畳に虫が発生した!?原因・対処法・予防法を解説

畳の上でい草の香りを感じながらリラックスするのは、非常に心地良いものです。しかし、その畳に虫が潜んでいることに気づいたら、どう対処すればいいのか不安に思う人も少なくないでしょう。畳に虫が発生したと思ったときには、まず虫の種類を知り、適切な対処を行っていくことが大切です。

また、畳は、直接肌に触れる素材であるため、「虫がつかないようにするにはどうすればいい?」と予防法を知っておくことも重要です。
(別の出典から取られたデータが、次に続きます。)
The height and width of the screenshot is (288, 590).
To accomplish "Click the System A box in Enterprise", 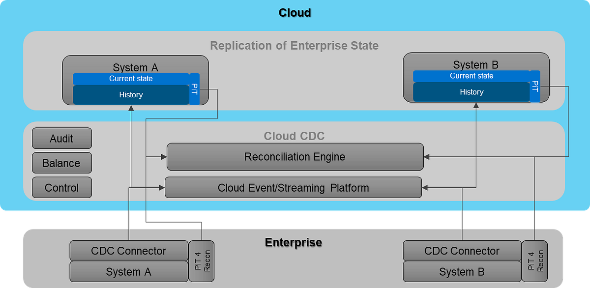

そこで本記事では、畳に発生する虫の種類、駆除方法、原因を詳しく解説します。畳に虫がつかないための予防法も紹介しますので、ぜひご覧ください。

畳に発生する虫の種類

畳には、さまざまな虫が発生することがあります。ここでは、畳につきやすい虫、以下の5種類について解説します。

  • ツメダニ
  • シバンムシ
  • チャタテムシ
  • カツオブシムシ
  • アリガタバチ

1つずつ、詳しく見ていきましょう。

ツメダニ

ツメダニは、体長約0.5mmほどで薄橙色をしている虫です。梅雨や秋の初めに繁殖しやすく、8~9月は特にツメダニによる被害が出てくる時期です。ツメダニは他のダニやチャタテムシを食べるため、餌となる虫が増えれば、ツメダニの数も増加します。人間の血を吸う習性はないものの、稀に人間を誤って刺し、体液を吸い取ることがあるため油断はできません。

シバンムシ

シバンムシは、体長約2~3mmの赤茶色の丸みを帯びた虫です。乾燥した植物材を好むため、畳や壁紙にもしばしば見られます。かじる力が強く、食品包装穴を開けて中に入ることがあり、異物混入の原因となることもあります。畳に発生したシバンムシをそのままにしておくと、畳に穴があけられることもあるため、早めの駆除をおすすめします。

チャタテムシ

チャタテムシは、体長1~2mm程度、白色や淡い黄色をしている虫です。カビを好物として食べる性質があり、畳にカビが生えると、チャタテムシの発生が増えることがあります。また、段ボール、壁紙、米なども食物となるため、防カビ対策が必要です。

カツオブシムシ

カツオブシムシは、黒から黄色をした、体長およそ2.5~3mmの虫です。湿気が多く日光のあたらない環境を好み、畳の裏面に棲み付きやすいという特徴があります。繊維を食べる習性があるため、服にも穴を開けることがあります。

アリガタバチ

アリガタバチはハチの一種ですが、アリに似た形状のためこの名がついています。体は赤褐色をしており、体長は約1.5~2.5mm程度です。アリとの違いは腹部の形状です。雌は羽を持たず、産卵のための毒針がありますが、雄は通常羽が生えており、毒針はありません。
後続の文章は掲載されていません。